Em uma entrevista à revista Vogue Brasil, Tom Ford conta como a crise econômica mundial quase fez naufragar seu sonho de fazer cinema e levar para a tela, a seu modo, o livro de Christopher Isherwood dos anos 60 que ele tinha lido aos 20 anos e relido há pouco tempo:
“Vinte e poucos anos haviam se passado desde que eu lera o livro e resolvi voltar a ele. E aí ele me tocou de uma maneira diferente, ainda mais profunda. Estava agora na meia-idade, tinha saído da Gucci e deixado o mundo da moda, um universo no qual coloquei muita energia, e de repente senti que tinha perdido a identidade. Não tinha mais uma voz dentro da cultura contemporânea e passei a lutar contra isso”.
Como não havia mais financiadores para o filme, Tom Ford desembolsou então sete milhões de dólares e foi procurar Colin Firth para viver o professor de literatura que pensa em se matar após perder o companheiro em um acidente de carro.
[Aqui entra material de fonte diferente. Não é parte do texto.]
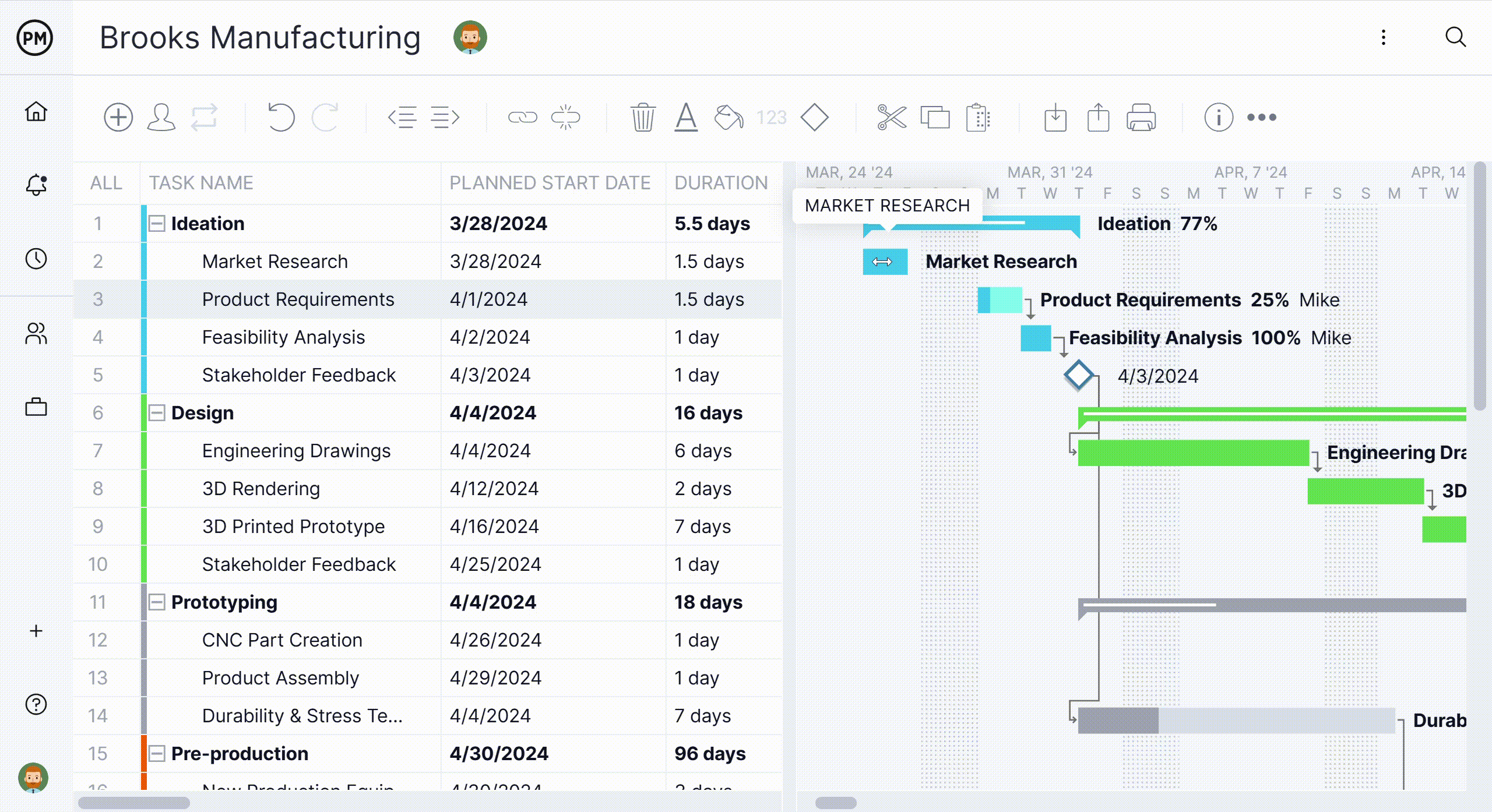This screenshot has width=1492, height=812.
Task: Collapse the Design task group
Action: pos(157,413)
O diretor Tom Ford, em seu “début” cinematográfico, acertou em cheio na escolha do protagonista de seu filme. O inglês Colin Firth ganhou o prêmio de melhor interpretação em Veneza, o Globo de Ouro e foi indicado pela primeira vez para o Oscar. Só a interpretação dele já valeria ver o filme.
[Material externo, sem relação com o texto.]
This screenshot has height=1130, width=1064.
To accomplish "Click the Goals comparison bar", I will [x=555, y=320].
No elenco Ford colocou também a ótima Julianne Moore, que faz uma mulher decadente mas charmosa que tenta seduzir o requintado professor por puro medo da solidão.
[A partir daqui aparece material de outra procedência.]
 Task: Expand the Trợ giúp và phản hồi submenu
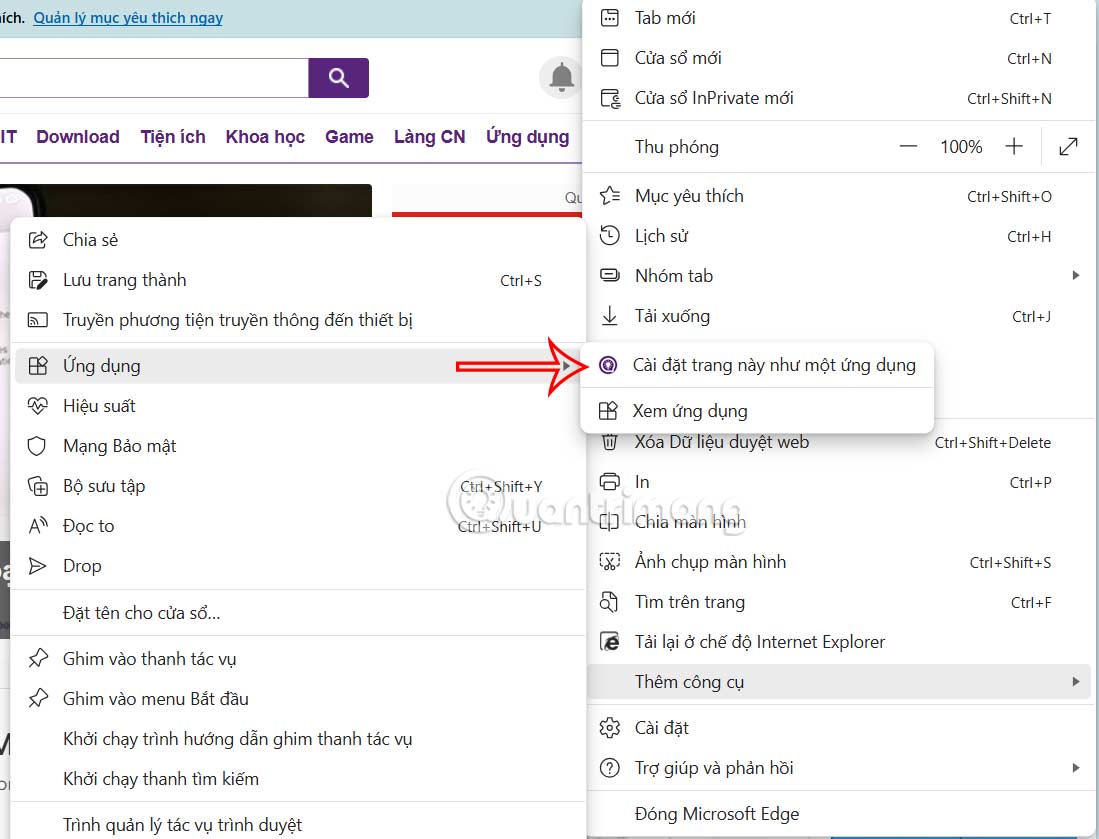pos(1077,768)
George, homossexual assumido, vive no filme um luto complicado. Parece que a vida perdeu o sentido, já que tudo o remete às lembranças dos 16 anos passados ao lado do amado companheiro morto.
O título em português, “Direito de amar”, é uma tradução homofóbica já que sugere com condescendência que o professor e seu companheiro também podiam se qualificar para o nobre sentimento do amor. Ao desprezar o título ”Um homem só’, que poderia ser a tradução para “A single man”, o preconceito age às avessas. Uma lástima.
Mas quem se distancia dessa maneira de pensar, pode assistir a um belo e vigoroso filme.
Tom Ford cujo talento para a beleza e o requinte ninguém põe em dúvida, coloca na tela a dor de um homem e tudo que o leva à negação da vida.
Conta essa história em imagens magníficas. Uma delas: em câmara lenta um corpo masculino é visto afundando em águas turvas, à mercê de um sentimento de peso que invade George.
Em um outro achado estético deslumbrante, Tom Ford faz as cores do filme mudarem de quase um sépia para o colorido berrante do Technicolor dos anos 50, acompanhando o vai e vem de sentimentos de depressão e mania, vida e morte, que assolam o professor em seu luto. Para um momento inesquecível Ford usa um preto e branco suntuoso.
Um clímax inesperado encerra o filme fazendo com que o ator Colin Firth mereça todos os prêmios e o diretor Tom Ford os nossos aplausos.